## Given passage
_ _ _ _ _ _ _
# War is hell



## rupertbrooke

This sentence seems simple enough but is deceptively so. Apparently it was first said by a general Sherman in a speech
Here are supposedly General Sherman's words. I quote from *Wikipedia*:-

"I’ve been where you are now and I know just how you feel. It’s entirely natural that there should beat in the breast of every one of you a hope and desire that some day you can use the skill you have acquired here.
*Suppress it! You don’t know the horrible aspects of war. I’ve been through two wars and I know. I’ve seen cities and homes in ashes. I’ve seen thousands of men lying on the ground, their dead faces looking up at the skies. I tell you, war is Hell!*
As quoted from accounts by Dr. Charles O. Brown in the Battle Creek Enquirer and News (18 November 1933).
_ _ _ _ _ _ _
## Objective a
Please reproduce the records word for word, everything from the line that contains "Given: Go to the browser home page" down to the line that contains "Looking at the", and leave the pictures out of your answer.

## Input material
_ _ _ _ _ _ _
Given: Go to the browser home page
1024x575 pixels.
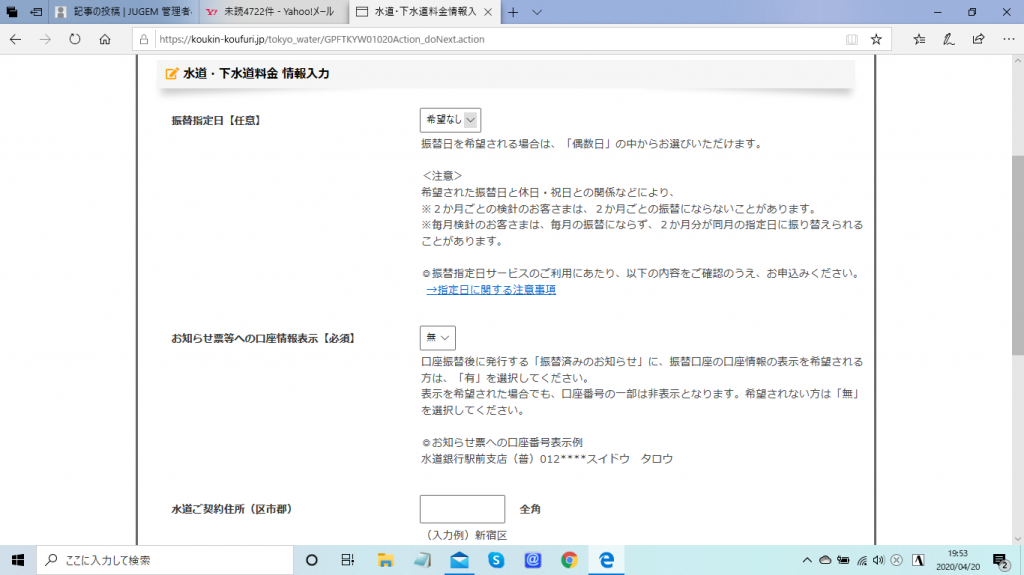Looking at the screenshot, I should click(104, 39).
_ _ _ _ _ _ _
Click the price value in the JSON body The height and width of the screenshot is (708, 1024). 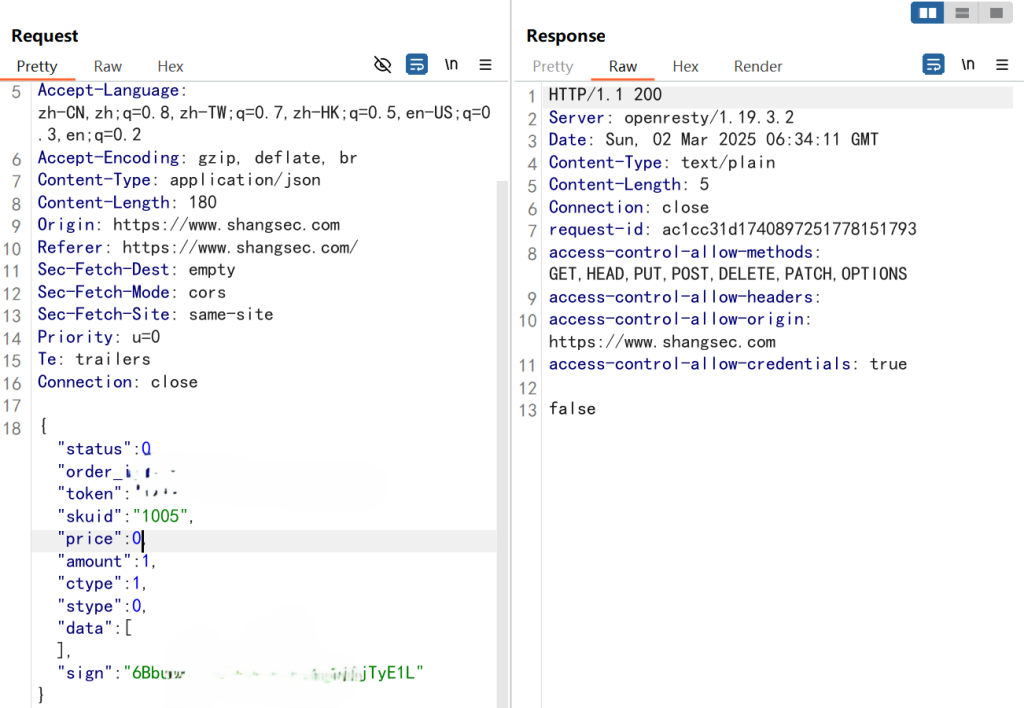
_ _ _ _ _ _ _
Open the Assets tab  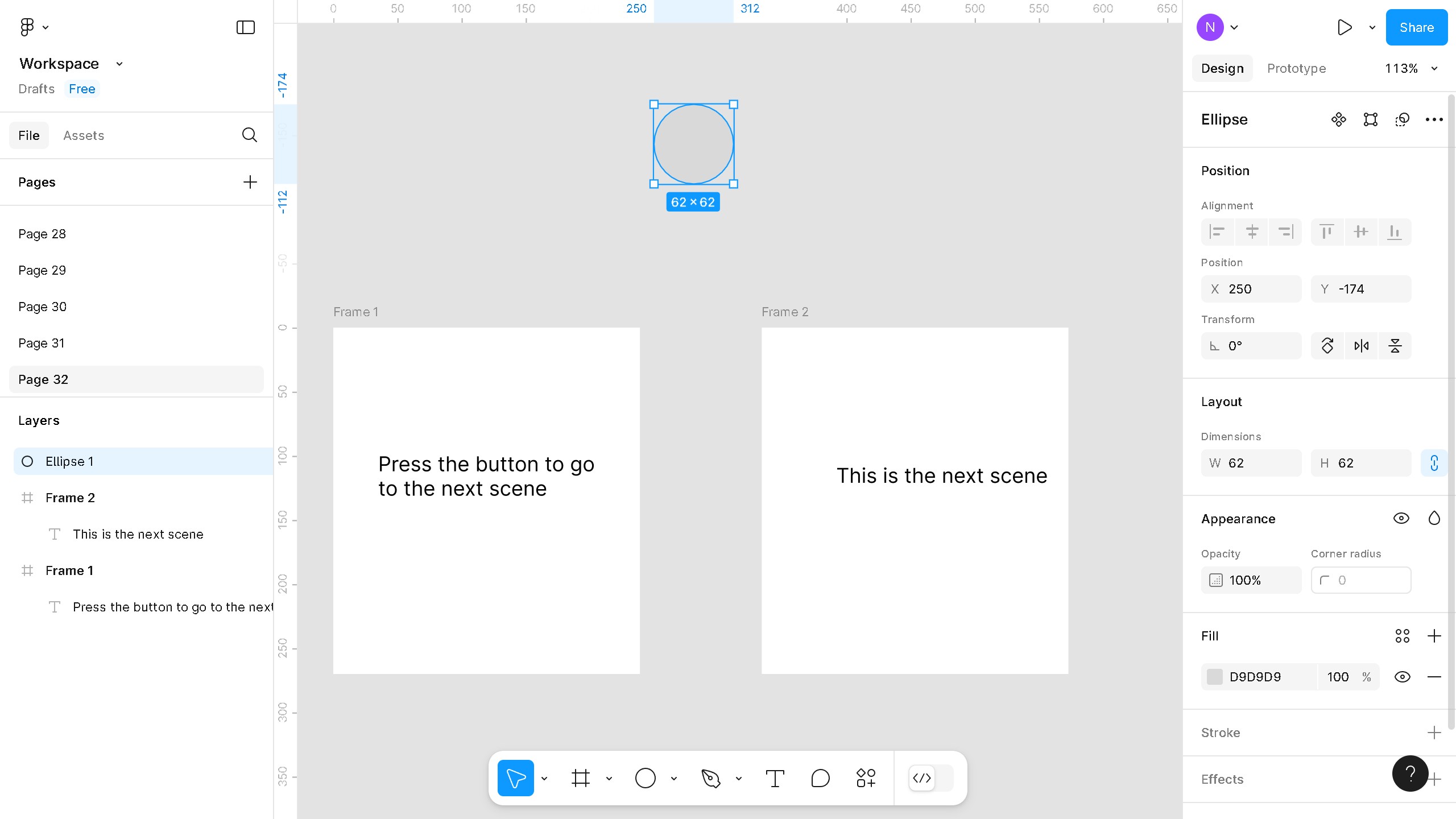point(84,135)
_ _ _ _ _ _ _
## Objective b
In the "War is hell" text, in which newspaper did the accounts by Dr. Charles O. Brown quoting Sherman appear?

## Exercise answer a
Given: Go to the browser home page
1024x575 pixels.
Looking at the screenshot, I should click(104, 39).

## Exercise answer b
The Battle Creek Enquirer and News.